## Exercise directions
The line holding "Viewport: 418px width, 233px" and every line after it through the end of the entries below: retype these exactly and nothing more.

[Collected data]
:::
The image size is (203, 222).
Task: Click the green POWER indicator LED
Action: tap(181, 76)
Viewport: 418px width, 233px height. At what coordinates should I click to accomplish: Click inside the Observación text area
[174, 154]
:::
## Task response
Viewport: 418px width, 233px height. At what coordinates should I click to accomplish: Click inside the Observación text area
[174, 154]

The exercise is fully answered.